Zigbee / deCONZ / zigbee2mqtt

Thanks again.

So, when using Zigbee you can only have one homegear-gateway?
I thought about placing homegear-gateways or zigbee-routers all over the house to have a decent coverage.
But maybe I misunderstand something…

The zstack can be configured to work in three ways:

  • coordinator (this is what homegear connects to and what homegear/homegear-gateway will try to init). This one has routing capabilities but also many others, as security, managing nodes and so on. This is the one responsible with initializing the network, allowing devices joining in or making them leave the network. In principle you can have zigbee network without a coordinator, but I would advise against that.
  • router. This one is capable of routing, as the name says, but it’s also misleading, in the sense that many devices out there are also routers, if they are connected to the main power (that is, they are not the battery/sleeping kind). You can of course have a device with only routing capabilities, I think that’s the case with the device from your link. It’s useful if you want coverage and you cannot or don’t want to install devices that do more than routing in that place. But that kind of device does only routing and nothing else (unless it’s also an end device and does whatever functionality has that specific device).
  • end devices. Those are the ones that do not have routing capabilities. Besides the sleeping ones, there might be some powered from the grid that miss routing because they needed the memory for implementing something more complex… otherwise with zstack routing comes ‘for free’ and I don’t see a reason why one wouldn’t use it for a device, unless, of course, it’s battery powered and goes to sleep.

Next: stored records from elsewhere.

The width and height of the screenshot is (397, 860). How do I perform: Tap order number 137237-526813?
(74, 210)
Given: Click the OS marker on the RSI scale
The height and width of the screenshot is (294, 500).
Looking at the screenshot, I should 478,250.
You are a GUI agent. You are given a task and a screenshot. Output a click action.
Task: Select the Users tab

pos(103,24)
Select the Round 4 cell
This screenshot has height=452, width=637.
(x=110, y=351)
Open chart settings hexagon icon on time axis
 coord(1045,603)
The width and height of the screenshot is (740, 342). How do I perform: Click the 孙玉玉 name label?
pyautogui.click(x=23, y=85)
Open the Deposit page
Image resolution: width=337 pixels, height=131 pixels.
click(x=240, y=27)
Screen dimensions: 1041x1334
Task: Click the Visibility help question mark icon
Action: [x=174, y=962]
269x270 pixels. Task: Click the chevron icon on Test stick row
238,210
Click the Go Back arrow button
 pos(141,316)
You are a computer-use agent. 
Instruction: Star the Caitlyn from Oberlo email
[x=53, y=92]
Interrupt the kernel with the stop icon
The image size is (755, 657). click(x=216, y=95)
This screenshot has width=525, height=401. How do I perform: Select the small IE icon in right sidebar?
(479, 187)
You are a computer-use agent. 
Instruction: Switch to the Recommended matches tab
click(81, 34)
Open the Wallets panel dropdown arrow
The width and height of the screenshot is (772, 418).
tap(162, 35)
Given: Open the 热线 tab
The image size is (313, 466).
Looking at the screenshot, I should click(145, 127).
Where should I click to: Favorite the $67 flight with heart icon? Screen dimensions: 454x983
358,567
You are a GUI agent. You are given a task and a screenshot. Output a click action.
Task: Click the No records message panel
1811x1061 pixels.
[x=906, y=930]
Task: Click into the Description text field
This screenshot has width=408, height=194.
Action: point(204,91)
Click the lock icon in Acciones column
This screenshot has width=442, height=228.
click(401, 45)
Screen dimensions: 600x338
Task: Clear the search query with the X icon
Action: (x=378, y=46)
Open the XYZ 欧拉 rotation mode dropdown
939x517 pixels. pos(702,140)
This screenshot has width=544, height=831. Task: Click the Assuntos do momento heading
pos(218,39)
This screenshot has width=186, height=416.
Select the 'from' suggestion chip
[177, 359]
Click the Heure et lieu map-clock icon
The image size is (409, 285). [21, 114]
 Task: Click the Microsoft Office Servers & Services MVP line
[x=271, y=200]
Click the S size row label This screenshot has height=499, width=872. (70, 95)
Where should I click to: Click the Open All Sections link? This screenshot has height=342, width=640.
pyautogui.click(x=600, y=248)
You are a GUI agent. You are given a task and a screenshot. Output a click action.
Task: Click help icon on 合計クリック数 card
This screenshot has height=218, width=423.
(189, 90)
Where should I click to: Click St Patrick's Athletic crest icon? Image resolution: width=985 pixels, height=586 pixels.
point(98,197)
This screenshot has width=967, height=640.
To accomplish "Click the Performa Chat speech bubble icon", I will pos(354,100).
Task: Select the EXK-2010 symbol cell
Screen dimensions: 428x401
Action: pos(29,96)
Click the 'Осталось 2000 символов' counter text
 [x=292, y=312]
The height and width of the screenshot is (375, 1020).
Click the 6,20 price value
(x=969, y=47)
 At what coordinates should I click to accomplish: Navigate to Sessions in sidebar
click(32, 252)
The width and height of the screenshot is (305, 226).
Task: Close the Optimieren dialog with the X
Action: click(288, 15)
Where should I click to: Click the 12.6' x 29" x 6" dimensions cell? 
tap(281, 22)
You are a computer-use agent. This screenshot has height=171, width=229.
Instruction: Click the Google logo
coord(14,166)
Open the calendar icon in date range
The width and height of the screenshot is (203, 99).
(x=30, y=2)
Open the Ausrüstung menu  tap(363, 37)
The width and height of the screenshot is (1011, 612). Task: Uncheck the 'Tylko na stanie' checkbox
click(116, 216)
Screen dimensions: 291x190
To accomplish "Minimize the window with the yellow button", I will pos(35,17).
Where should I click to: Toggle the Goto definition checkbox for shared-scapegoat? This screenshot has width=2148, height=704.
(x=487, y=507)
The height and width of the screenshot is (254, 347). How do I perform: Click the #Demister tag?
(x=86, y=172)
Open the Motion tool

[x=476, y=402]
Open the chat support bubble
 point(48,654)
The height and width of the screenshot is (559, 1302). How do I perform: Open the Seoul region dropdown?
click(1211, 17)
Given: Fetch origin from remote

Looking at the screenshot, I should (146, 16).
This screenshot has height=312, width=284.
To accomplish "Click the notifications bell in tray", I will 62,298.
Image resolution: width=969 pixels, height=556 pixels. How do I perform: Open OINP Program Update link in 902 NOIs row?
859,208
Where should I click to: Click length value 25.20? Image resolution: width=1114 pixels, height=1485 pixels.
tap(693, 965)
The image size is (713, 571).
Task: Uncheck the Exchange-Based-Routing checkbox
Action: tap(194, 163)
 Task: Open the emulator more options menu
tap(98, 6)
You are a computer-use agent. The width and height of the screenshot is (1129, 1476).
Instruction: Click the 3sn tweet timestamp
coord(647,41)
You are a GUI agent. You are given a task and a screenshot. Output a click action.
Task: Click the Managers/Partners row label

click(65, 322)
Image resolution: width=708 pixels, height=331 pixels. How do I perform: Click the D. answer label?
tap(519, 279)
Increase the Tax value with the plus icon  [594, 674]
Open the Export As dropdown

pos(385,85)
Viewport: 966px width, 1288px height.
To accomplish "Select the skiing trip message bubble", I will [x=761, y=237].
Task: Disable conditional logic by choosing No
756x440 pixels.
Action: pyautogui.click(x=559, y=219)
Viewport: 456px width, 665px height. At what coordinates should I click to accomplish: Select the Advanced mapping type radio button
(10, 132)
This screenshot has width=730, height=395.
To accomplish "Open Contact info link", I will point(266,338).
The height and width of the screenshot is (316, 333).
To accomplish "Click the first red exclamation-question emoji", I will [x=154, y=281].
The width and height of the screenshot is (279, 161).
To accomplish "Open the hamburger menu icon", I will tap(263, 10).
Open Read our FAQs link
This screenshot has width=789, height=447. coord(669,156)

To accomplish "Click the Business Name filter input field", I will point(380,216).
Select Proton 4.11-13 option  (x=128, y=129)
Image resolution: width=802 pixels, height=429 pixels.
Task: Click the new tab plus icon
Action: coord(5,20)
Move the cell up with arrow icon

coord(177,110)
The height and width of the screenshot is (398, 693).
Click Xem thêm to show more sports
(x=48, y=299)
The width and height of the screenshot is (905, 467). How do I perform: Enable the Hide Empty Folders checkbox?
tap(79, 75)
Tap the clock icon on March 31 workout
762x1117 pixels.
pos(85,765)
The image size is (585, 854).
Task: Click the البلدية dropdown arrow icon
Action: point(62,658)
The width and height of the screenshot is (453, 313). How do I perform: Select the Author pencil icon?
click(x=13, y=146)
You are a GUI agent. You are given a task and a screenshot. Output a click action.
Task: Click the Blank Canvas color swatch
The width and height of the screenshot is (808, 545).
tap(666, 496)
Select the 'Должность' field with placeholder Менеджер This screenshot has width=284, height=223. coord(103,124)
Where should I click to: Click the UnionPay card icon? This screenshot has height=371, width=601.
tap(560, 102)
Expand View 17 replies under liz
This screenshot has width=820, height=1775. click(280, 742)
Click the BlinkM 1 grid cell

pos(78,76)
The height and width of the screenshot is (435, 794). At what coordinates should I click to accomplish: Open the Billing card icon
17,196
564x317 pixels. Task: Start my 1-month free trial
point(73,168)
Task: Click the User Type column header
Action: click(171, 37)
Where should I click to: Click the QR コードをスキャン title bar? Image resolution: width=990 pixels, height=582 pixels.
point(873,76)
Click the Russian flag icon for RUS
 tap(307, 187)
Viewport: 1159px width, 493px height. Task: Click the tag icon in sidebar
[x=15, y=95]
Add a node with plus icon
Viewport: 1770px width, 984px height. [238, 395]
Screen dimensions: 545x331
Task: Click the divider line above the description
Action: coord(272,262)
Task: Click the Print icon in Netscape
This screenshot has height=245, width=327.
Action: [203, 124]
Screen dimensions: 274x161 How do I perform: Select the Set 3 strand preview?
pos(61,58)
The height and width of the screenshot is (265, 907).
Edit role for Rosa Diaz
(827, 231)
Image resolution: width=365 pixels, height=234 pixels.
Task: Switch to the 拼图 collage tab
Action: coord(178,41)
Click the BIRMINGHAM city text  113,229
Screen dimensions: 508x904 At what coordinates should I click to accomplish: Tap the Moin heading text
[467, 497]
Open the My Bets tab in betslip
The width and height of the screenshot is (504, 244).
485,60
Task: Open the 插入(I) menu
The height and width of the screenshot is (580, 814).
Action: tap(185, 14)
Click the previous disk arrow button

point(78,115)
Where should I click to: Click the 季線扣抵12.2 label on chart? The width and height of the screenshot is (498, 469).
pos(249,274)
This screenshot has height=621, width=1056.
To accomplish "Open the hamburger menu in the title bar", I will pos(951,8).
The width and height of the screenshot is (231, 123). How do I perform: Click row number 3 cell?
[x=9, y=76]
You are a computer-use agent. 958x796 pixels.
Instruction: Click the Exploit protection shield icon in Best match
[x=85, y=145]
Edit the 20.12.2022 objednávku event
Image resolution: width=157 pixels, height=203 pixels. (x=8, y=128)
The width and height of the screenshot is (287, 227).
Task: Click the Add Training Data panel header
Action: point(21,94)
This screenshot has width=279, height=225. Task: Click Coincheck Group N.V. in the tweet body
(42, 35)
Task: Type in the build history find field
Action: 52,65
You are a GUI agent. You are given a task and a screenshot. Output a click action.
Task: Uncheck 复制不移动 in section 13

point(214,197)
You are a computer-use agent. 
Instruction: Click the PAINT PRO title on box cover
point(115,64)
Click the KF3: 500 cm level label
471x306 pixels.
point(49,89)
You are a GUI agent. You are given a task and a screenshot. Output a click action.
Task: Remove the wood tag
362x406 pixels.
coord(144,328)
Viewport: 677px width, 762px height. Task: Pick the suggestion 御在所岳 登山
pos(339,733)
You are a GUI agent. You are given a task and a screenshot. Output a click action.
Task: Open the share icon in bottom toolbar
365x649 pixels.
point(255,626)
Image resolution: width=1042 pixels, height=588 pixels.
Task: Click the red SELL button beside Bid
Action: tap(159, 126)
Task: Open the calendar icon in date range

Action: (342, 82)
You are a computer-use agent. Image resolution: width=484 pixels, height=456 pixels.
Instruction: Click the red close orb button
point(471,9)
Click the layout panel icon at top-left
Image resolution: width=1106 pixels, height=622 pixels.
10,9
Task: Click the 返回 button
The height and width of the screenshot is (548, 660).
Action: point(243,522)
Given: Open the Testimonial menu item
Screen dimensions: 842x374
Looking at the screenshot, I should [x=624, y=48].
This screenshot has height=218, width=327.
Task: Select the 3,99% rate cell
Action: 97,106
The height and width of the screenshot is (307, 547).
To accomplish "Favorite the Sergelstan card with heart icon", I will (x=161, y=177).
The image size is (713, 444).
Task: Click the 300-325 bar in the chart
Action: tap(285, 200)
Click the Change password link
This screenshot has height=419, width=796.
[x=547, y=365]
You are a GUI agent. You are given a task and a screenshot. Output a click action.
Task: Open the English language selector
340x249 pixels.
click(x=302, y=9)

So, for a single zigbee network, you would use one coordinator connected to homegear (with or without homegear-gateway) and perhaps several routers such as yours (they are not connected to anything except the zigbee network, of course, so it’s of no use to install homegear-gateway there) for coverage, and of course, the zigbee devices. Typically you don’t need zigbee routers that have only that single functionality, since you may use zigbee devices that also have routing capabilities (smart plugs or something like that).

You may need more than one zigbee network, for example if you have a lot devices, in which case you could use more than one coordinator, one/homegear-gateway or even a couple (or more) connected directly to a single homegear host (but this scenario can rise some issues when pairing, as in the zwave case). Unless you have many zigbee devices, this is not a so typical case.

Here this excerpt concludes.